| Work instructions |
The answer is the data repeated in full, with no pictures included.

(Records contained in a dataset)
※ ※ ※

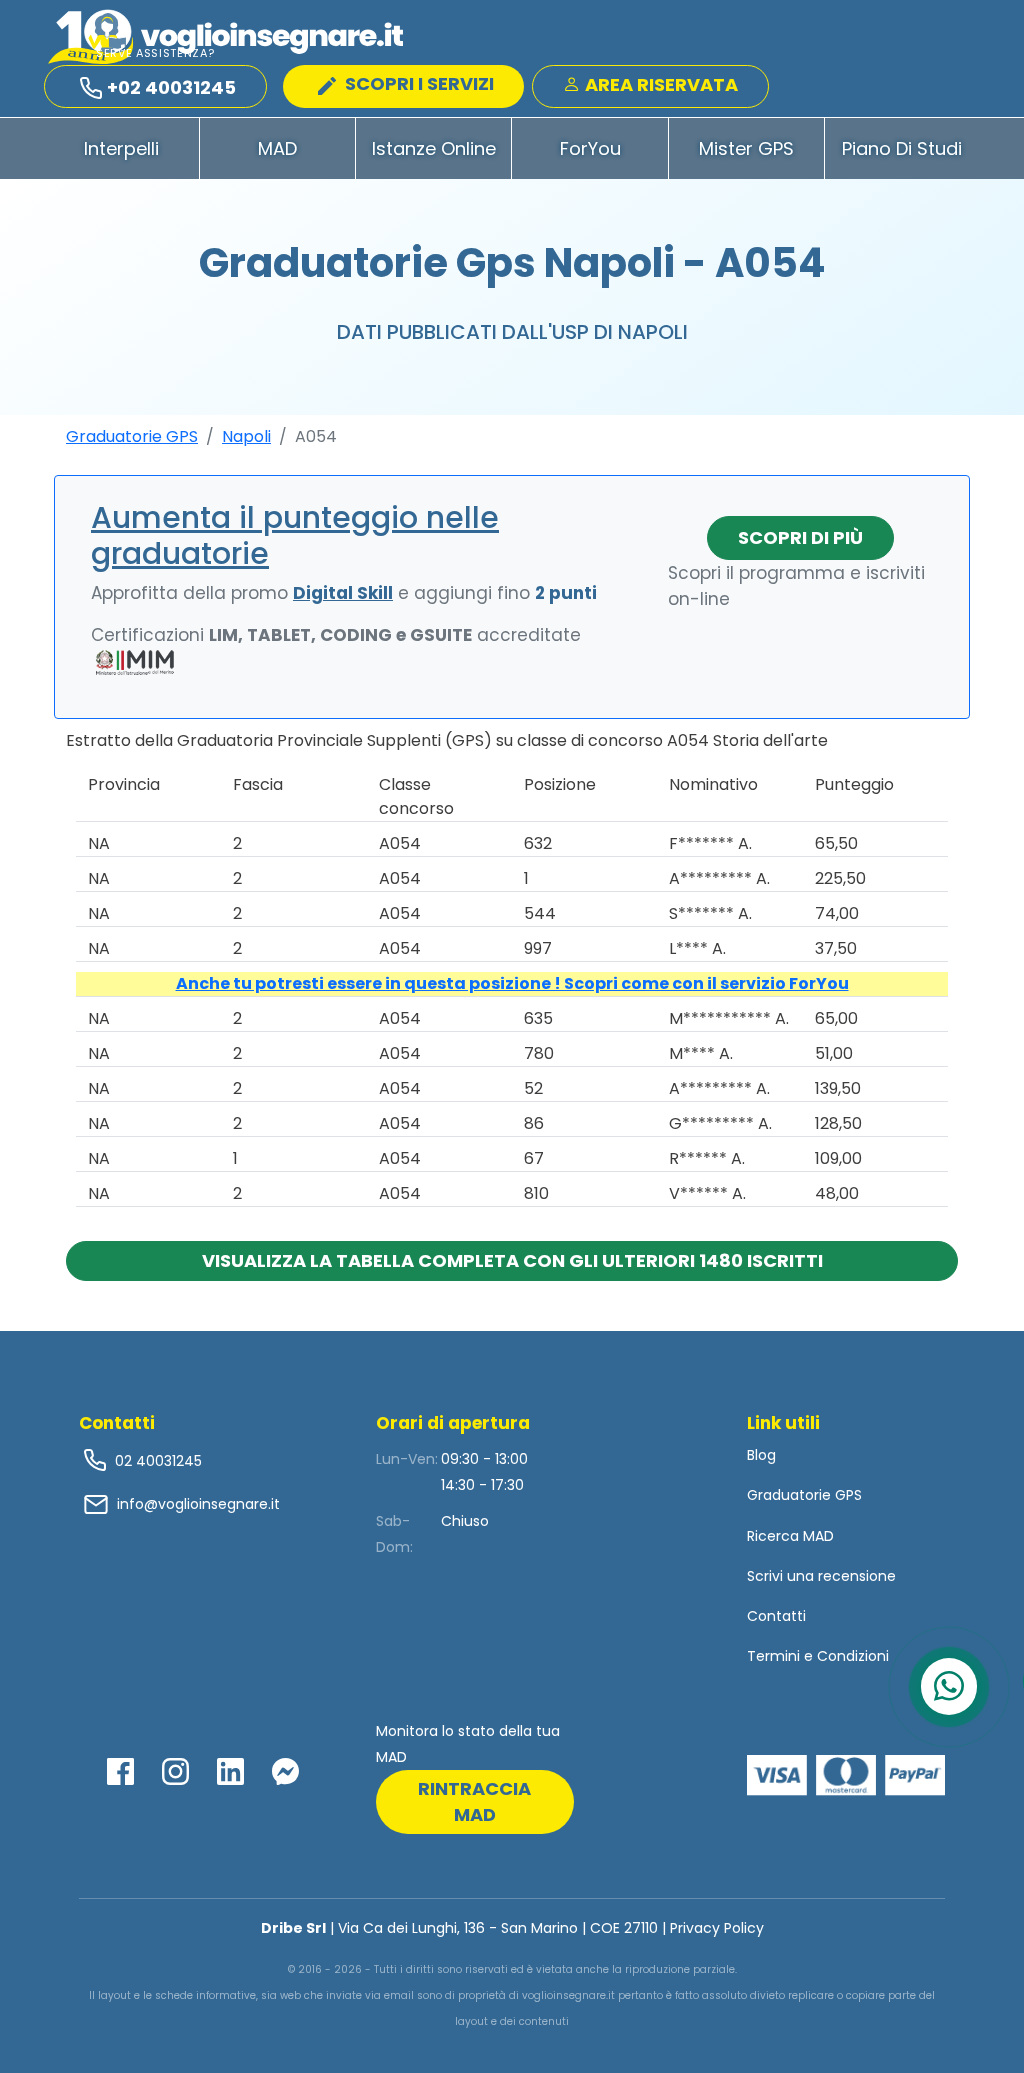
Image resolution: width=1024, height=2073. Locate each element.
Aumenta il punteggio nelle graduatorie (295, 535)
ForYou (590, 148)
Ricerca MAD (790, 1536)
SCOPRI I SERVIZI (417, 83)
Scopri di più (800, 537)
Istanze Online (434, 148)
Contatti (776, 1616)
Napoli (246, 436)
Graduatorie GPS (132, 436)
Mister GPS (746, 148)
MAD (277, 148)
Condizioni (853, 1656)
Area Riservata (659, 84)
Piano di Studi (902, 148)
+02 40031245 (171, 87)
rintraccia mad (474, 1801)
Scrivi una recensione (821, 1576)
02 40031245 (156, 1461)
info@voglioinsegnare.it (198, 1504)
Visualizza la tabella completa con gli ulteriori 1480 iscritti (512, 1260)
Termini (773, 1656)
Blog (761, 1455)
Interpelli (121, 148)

※ ※ ※

| Solution |
Image resolution: width=1024, height=2073. Locate each element.
Aumenta il punteggio nelle graduatorie (295, 535)
ForYou (590, 148)
Ricerca MAD (790, 1536)
SCOPRI I SERVIZI (417, 83)
Scopri di più (800, 537)
Istanze Online (434, 148)
Contatti (776, 1616)
Napoli (246, 436)
Graduatorie GPS (132, 436)
Mister GPS (746, 148)
MAD (277, 148)
Condizioni (853, 1656)
Area Riservata (659, 84)
Piano di Studi (902, 148)
+02 40031245 (171, 87)
rintraccia mad (474, 1801)
Scrivi una recensione (821, 1576)
02 40031245 (156, 1461)
info@voglioinsegnare.it (198, 1504)
Visualizza la tabella completa con gli ulteriori 1480 iscritti (512, 1260)
Termini (773, 1656)
Blog (761, 1455)
Interpelli (121, 148)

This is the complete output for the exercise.